Second, forecasts from the Southern California Association of Governments (SCAG), on which I have worked, found that by building the infrastructure to accommodate both the growth of international trade and clean up its worst environmental side-effects, we can create 1,000,000 jobs. Of these, 300,000 would come from the natural increase of logistics if its allowed to grow. Another 100,000 would be added as the system becomes more efficient. Another 250,000 would be added in the construction industry due to the need to build new transportation facilities. The balance would come from the growth of the economy due to the efficiencies that come from this investment as well as the multiplier impacts of this spending.

OUR CHALLENGES. How can we both build the infrastructure to allow these 1,000,000 jobs to be created, while stopping ourselves from drowning in a sea of trucks, trains and planes or dying from diesel inhalation? That is the challenge to this generation of local leaders. They face a five part dilemma. First, deciding what infrastructure projects to build (port expansion, separating cars and trucks, placement of new intermodal rail yards, grade separations for trains, air cargo hubs). Second, deciding what environmental strategy should be pursued and how (clean engines, reduction of idling engines, reduced congestion, off-peak use of transportation facilities). Third, finding the $40 billion or so required to fund this effort with nearly bankrupt state government and a deficit ridden federal government (tax incentives for private financer of infrastructure, user fees, container fees, access to port tariffs). Fourth, determining who will manage the collection of fees, plus the acquisition and spending of construction monies for a gigantic multi-county effort (an agency akin to the Alameda Corridor Transportation Authority).
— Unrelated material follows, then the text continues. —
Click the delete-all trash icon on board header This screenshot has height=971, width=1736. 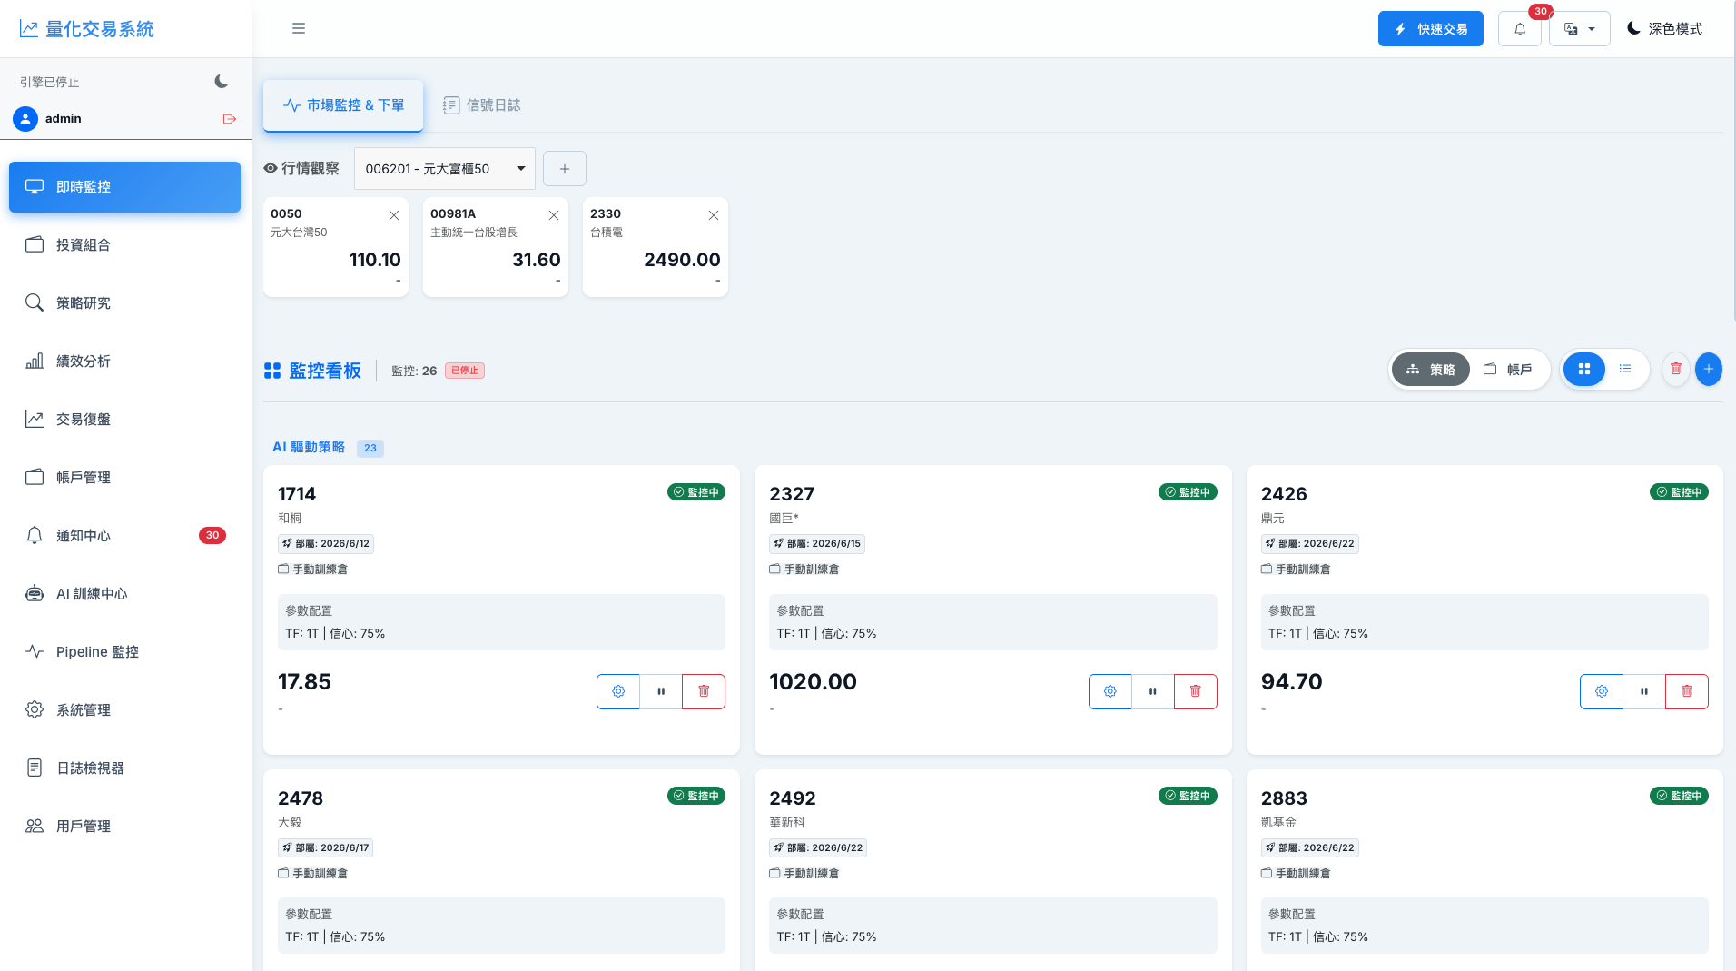pyautogui.click(x=1675, y=369)
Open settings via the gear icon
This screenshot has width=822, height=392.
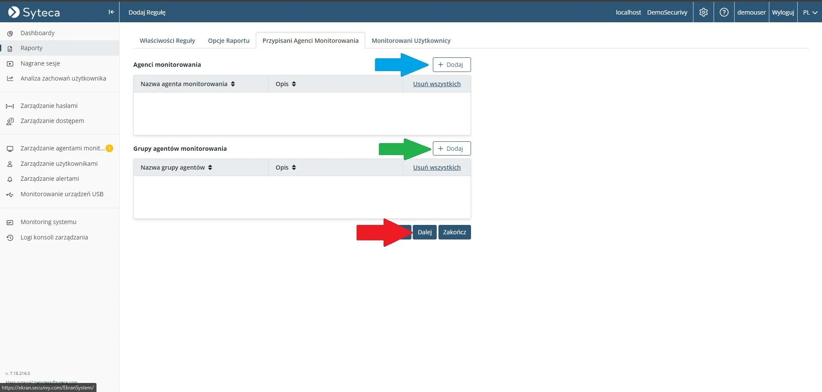703,12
Fifth, what is the political strategy for bringing this about given the Anywhere But California attitude in Washington D.C., political parties afraid of taxes, industry lobbyists oppose to any fees on their clients and a federal government that has no idea about the land side impacts of its free trade policies.

The approaches to dealing with these five issues will be discussed in future columns.